News & Events
Rachel Monfredo is first recipient of Dottie Welch Award
(Rachel Monfredo, inaugural recipient of the Hajim School's Dottie Welch Student Enrichment Award, in the recently renovated undergraduate labs in the Department of Chemical Engineering. Photo by Brandon Vick.)
Students craving a piece of chocolate know they'll find one in Rachel Monfredo's office.
And if that gives them an excuse to drop by for a chat, some technical or moral support -- or even some duct tape to patch a leaky shoe -- all the better. Monfredo is happy to offer that as well.
"With some of these kids, they've left home, but they're not quite out there yet," Monfredo says.
The Senior Technical Associate in the Department of Chemical Engineering is the first recipient of the Hajim School's Dottie Welch Student Enrichment Award. Welch was the undergraduate coordinator in Biomedical Engineering from that department's inception until she retired last year.

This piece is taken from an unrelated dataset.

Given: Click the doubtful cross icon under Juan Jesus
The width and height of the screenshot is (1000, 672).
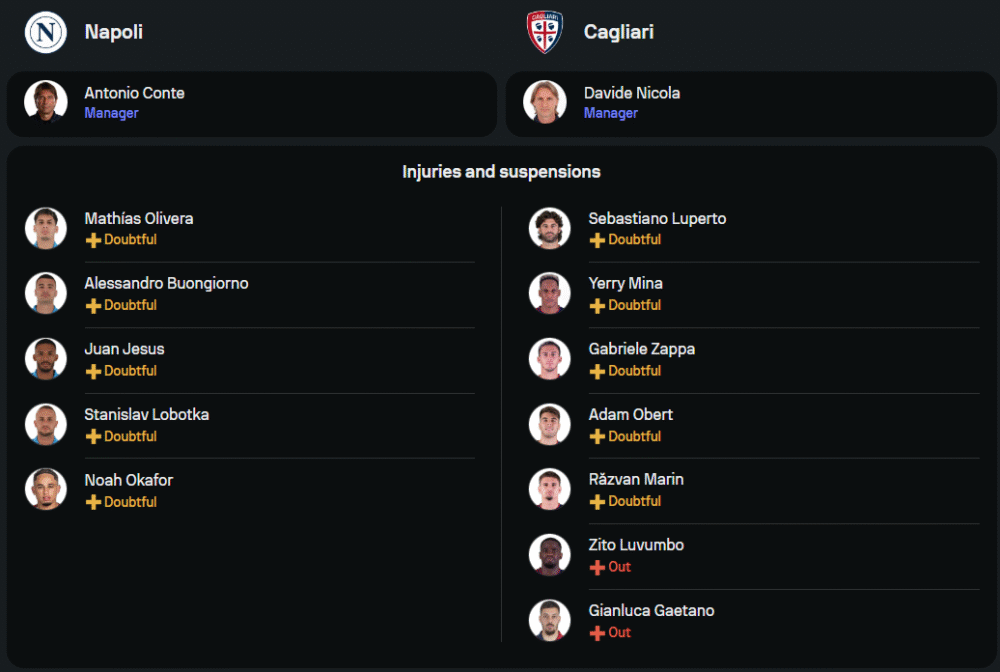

She was always there for her students.
So, too, is Rachel Monfredo for the students in ChemE.
Since joining the department nearly three years ago, "she has become the go-to person for the students," said Hajim School Associate Dean Jim Zavislan. "She is the champion for students in making sure department faculty and staff are aware of student needs and desires."
As one of only two female engineers on the ChemE staff, she's also a role model in a department that boasts a 37 percent female undergraduate enrollment—second best in the Hajim School.

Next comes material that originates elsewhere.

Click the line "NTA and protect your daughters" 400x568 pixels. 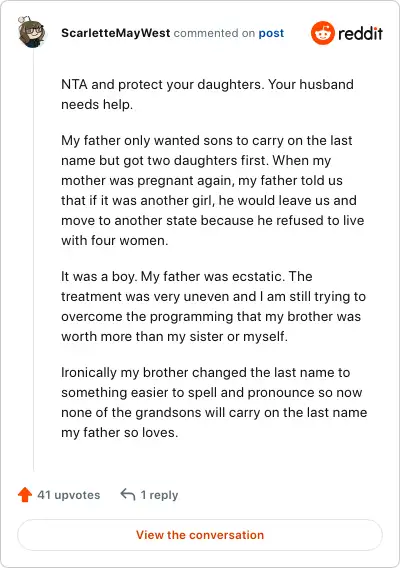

But that's not all she does as part of the team that keeps ChemE's labs up and running.
And she can certainly draw upon a fascinating array of educational and career experiences to guide her.

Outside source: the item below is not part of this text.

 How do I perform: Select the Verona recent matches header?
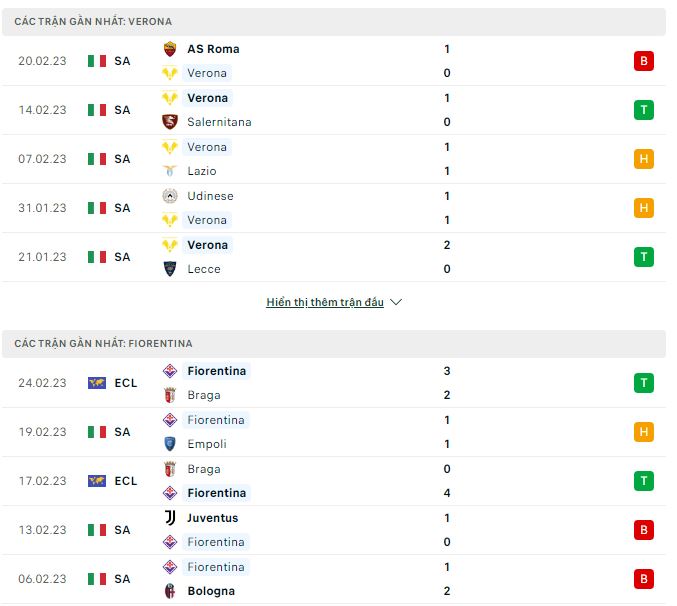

For example, she offers the insights she gained as a Yale psychology major when the department matches up students into four-person teams in the senior labs. "There are followers, there are leaders, and there are some students who don't realize yet they are leaders," Monfredo said.
Her work at the Boston Museum of Fine Arts -- fresh out of graduate school with a master's in American art history -- taught her "there's a way of keeping track of things so you can find them again." That's an invaluable asset in making sure ChemE students have access to lab equipment, when they need it, to complete their experiments and projects.
And her engineering credentials – a second master's in material science and a stint as a published research engineer at the University of Texas, Austin – have enabled her to quickly learn the ChemE curriculum, work as an advisor for the junior and senior laboratories, and propose new uses for the labs.
After sitting in on Prof. David Foster's classes, for example, she suggested a lab component for fluid dynamics. "This has provided more than 100 students with a hands-on experience," Zavislan noted. "Without Rachel, this beneficial lab experience [at the sophomore level] would not be possible."
"My goal is to add more lab components to each of the courses," Monfredo said. "I learn best hands on, and I know a lot of the students really bloom when they get to the junior lab, and they finally get to apply all the theoretical knowledge they've learned in class to the equipment we have, and run experiments that show how things actually happen."
She would like to study what motivates female engineering students to enter a field that has traditionally been dominated by males, "and take it back to the middle schools. If we don't reach female students in middle schools, they don't keep up with the math they need in high school to go even further by the time they get to college."
She marvels at the way the female students in ChemE tackle their senior projects. "They'll be living in these labs the last weeks of class," Monfredo said. "They are motivated not because we told them to do this, but because they want to. I want to understand that component of their personalities and how we can tap into it."